= William Clayson =

Latter-day Saint hymnwriter

William Clayson (1840–1887) was a Latter-day Saint hymnwriter who wrote the music of "The Day Dawn is Breaking"; "Nearer, Dear Savior, to Thee"; "Hope of Israel"; "O Thou Rock of Our Salvation"; "The Iron Rod" and "Oh, What Songs of the Heart".
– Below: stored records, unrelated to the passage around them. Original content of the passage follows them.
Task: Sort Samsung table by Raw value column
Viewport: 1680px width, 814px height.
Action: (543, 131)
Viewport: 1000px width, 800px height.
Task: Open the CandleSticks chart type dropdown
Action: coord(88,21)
Clayson was born in England. He joined the Church of Jesus Christ of Latter-day Saints (LDS Church) in 1855. In 1859 he served as branch president in Irchester. In 1861 he emigrated to Utah Territory, settling in Payson, Utah. He married Susan Moulton in Utah who he had become engaged to before leaving England. He was associated with the LDS Sunday School in Payson, and all his hymn tunes were written as accompaniments to words by Joseph L. Townsend, who was also associated with the Sunday School in Payson.

==Sources==
- J. Spencer Cornwall. Stories of Our Mormon Hymns. Salt Lake City: Deseret Book Company, 1975. p. 73.
- The Church of Jesus Christ of Latter-day Saints. Hymns of the Church of Jesus Christ of Latter-day Saints. Salt Lake City: The Church of Jesus Christ of Latter-day Saints, 1985. p. 388.